[La Muse au cabaret]. En este libro, publicado en 1920, Raoul Ponchon (1848-1937) ha reunido lo mejor de su producción lírica. Son, en su mayoría, «chansons á boire»: género que se puede hacer remontar a la poesía lírica griega y a los antiguos poetas de Francia rebosantes de «esprit gaulois», sin excluir a Ronsard. Pero los verdaderos antecedentes de Ponchon hay que buscarlos en los pintorescos poetas libertinos del siglo XVII, de Régnier y Saint-Amant a La Fare; de ellos saca el autor el gusto por las imágenes subidas de tono, y la idea que la afición a la buena mesa y al buen vino, cuando llega heroicamente a ciertos extremos, es indicio de un alma enemiga de prejuicios y en jovial comunión con la naturaleza.

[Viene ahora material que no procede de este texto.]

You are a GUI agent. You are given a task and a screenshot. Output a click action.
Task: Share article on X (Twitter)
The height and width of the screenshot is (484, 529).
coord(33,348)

También se podrían recordar las célebres Canciones (v.) de Béranger. Pero hay que decir que Ponchon ha conocido a parnasianos y a simbolistas, ha pasado a través de una larga serie de experiencias literarias, y sabe unir a la trivialidad de muchos argumentos y a .su tono a sabiendas bonachón, un arte poético .refinado. Con todo, muchas de sus poesías tienen una apariencia muy vulgar: comentarios a la crónica diaria, bromas moralizantes, jugueteos dignos de una revista humorística.
Pero en muchas otras aparece vivo y original; llega, especialmente, a crear un personaje que es la imagen de sí mismo: un robusto anciano de setenta años que pasa valerosamente por la vida, riendo, sin desconocer las cosas de este mundo, pero decidido a imponer en toda ocasión su buen humor, viendo en el alcohol un compañero, traidor y peligroso a veces, pero alegre y lleno de recursos para quien sabe tratarlo. Mejores son las poesías líricas descriptivas, animadas por un pintoresco realismo que recuerda los cuentos de Courteline («Cabaret du dimanche», «Un apótre», «L’inondation de 1910»), especial-mente en la primera parte del volumen. No faltan fantasías macabras («Un amateur d’alcool», y toda la serie «Five o’ clock Absinthe»); mientras la última parte («Propos de Table») es mucho más variada y, por regla general, más débil.
De todos modos, son notables en esta última parte ciertos motivos satíricos que reflejan las conocidas polémicas romanticosimbolistas de los «artistas» contra los «filisteos», y que se dirigen la mayoría de las veces contra el famoso burguesismo del célebre crítico teatral Sarcey.